More than 18 million North Americans have coronary heart disease, and despite profound advances in both pharmacologic and interventional management, both morbidity and mortality remain appreciable.1,2 Elevated low-density lipoprotein (LDL) cholesterol levels are an established predictor of the risk of coronary heart disease.
Multiple primary and secondary prevention trials have shown a significant reduction of 25 to 35% in the risk of cardiovascular events with statin therapy3; however, residual risk persists despite the achievement of target LDL cholesterol levels.

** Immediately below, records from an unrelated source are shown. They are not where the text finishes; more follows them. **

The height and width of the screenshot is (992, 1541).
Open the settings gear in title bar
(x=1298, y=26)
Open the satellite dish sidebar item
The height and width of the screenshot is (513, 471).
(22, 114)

Epidemiologic studies have shown that, in addition to elevated LDL cholesterol levels, low levels of high-density lipoprotein (HDL) cholesterol are an independent predictor of the risk of coronary heart disease,4,5 with a strong inverse association between HDL cholesterol levels and the rates of incident coronary heart disease events. Previously, studies from the Coronary Drug Project showed that the rate of cardiovascular events was decreased among patients with established coronary heart disease who had been randomly assigned to receive immediate-release niacin as compared with those assigned to receive placebo,6,7 and the Veterans Affairs HDL Intervention Trial (VA-HIT; ClinicalTrials.gov number, NCT00283335)8 suggested that raising low levels of HDL cholesterol with gemfibrozil in men with coronary heart disease and normal LDL cholesterol levels was associated with reductions in the rate of cardiovascular events. Subsequently, the HDL-Atherosclerosis Treatment Study (HATS, NCT00000553)9 showed that treatment with simvastatin plus niacin resulted in significant regression of angiographic coronary atherosclerosis and reductions in the rate of clinical events.
At least two studies10,11 focusing on aggressive lowering of lipid levels with high doses of statins to achieve a target LDL cholesterol level of less than 70 mg per deciliter (1.81 mmol per liter) in very-high-risk patients have shown major reductions in clinical end points. A post hoc analysis of the Treating to New Targets trial (TNT, NCT00327691)11 showed that, among patients who had achieved LDL cholesterol values of less than 70 mg per deciliter, the 5-year rate of cardiovascular events was 25% lower among those in the highest quintile of HDL cholesterol levels than among those in the lowest quintile. This suggests that HDL cholesterol levels have a prognostic value for patients receiving statin therapy that is independent of LDL cholesterol levels.
The Atherothrombosis Intervention in Metabolic Syndrome with Low HDL/High Triglycerides: Impact on Global Health Outcomes (AIM-HIGH) trial tested whether extended-release niacin added to intensive statin therapy, as compared with statin therapy alone, would reduce the risk of cardiovascular events in patients with established atherosclerotic cardiovascular disease and atherogenic dyslipidemia (low levels of HDL cholesterol, elevated triglyceride levels, and small, dense particles of LDL cholesterol). Patients with this profile represent an expanding reservoir of patients at increased risk for cardiovascular events,12,13 for whom more effective treatment is needed.